The first private mission reaches the International Space Station. The historic Axiom 1 crew included a former NASA astronaut and three businessmen, who paid $55 million each for their trip. During the 10-day flight, they took part in a multi-discipline science program, including a thunderstorm observation experiment. NASA says the mission is part of its efforts to foster a commercial market in low-earth orbit, and the beginning of a new era of space exploration. 

Archaeological discovery

Scientists find a dinosaur fossil killed in an asteroid strike.
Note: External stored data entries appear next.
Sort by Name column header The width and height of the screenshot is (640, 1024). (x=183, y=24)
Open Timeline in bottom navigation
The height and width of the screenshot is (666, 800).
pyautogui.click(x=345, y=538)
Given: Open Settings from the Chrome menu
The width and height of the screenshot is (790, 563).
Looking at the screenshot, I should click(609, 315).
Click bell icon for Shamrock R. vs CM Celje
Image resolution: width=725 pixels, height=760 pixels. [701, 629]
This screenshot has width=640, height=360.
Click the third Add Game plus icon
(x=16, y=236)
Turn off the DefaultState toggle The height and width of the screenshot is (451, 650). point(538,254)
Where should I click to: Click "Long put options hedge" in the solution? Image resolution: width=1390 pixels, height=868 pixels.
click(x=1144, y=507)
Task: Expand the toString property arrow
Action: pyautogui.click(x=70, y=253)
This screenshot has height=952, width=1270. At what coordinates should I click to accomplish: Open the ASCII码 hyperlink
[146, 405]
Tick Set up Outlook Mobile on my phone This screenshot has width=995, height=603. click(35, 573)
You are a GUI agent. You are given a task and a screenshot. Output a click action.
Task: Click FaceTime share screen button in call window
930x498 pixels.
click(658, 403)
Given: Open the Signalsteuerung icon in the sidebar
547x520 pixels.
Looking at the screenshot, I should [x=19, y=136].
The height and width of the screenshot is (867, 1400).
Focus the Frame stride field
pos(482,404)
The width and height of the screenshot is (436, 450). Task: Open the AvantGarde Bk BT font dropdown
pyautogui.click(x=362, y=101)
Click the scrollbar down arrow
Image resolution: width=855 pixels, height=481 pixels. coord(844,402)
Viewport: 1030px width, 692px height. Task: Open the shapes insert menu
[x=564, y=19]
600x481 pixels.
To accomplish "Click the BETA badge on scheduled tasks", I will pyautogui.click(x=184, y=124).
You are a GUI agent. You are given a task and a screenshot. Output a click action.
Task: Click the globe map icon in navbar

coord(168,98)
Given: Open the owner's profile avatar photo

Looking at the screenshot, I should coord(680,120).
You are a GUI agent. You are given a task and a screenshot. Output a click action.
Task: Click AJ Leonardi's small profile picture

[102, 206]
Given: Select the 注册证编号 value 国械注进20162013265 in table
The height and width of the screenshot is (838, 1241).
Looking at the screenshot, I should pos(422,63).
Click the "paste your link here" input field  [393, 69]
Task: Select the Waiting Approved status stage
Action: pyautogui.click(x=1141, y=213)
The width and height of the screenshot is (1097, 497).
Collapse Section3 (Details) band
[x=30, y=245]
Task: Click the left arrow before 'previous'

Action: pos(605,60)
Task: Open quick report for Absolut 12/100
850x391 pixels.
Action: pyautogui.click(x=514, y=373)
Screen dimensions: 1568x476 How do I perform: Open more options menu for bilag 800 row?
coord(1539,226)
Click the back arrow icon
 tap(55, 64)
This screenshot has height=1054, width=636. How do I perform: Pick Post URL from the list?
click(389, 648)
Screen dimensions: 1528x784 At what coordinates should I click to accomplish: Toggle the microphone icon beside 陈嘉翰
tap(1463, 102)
The leg, complete with skin, emerged from the Tanis fossil site in North Dakota, U.S. The claim is the Tanis creatures were killed and entombed on the actual day a giant asteroid struck Earth. That's the day 66 million years ago when the reign of the dinosaurs ended and the rise of mammals began. An extraordinary find indeed, as very few dinosaur remains have been found that record even the final few thousand years before the impact. 

Space exploration

The farthest galaxy known has been spotted! It is 13.5 billion light-years away from us! Astronomers say the galaxy HD1 could be a massive galactic nursery containing some of the universe's first stars. They say it was producing stars at an incredible rate of more than 100 each year. This is at least 10 times higher than what is expected for galaxies. Another theory is that HD1 is a black hole. If so, it would be one of the oldest ones ever recorded. Researchers hope to find out more using the newly-launched James Webb Space Telescope. 

Human genes

A gap-free human genome sequence completed for the first time. The resource helps explain how to create every human cell in the body. This breakthrough could shed light on how to treat, prevent and cure diseases. Scientists also plan to sequence hundreds of genomes from people from diverse populations around the world. The goal is to better understand human diversity.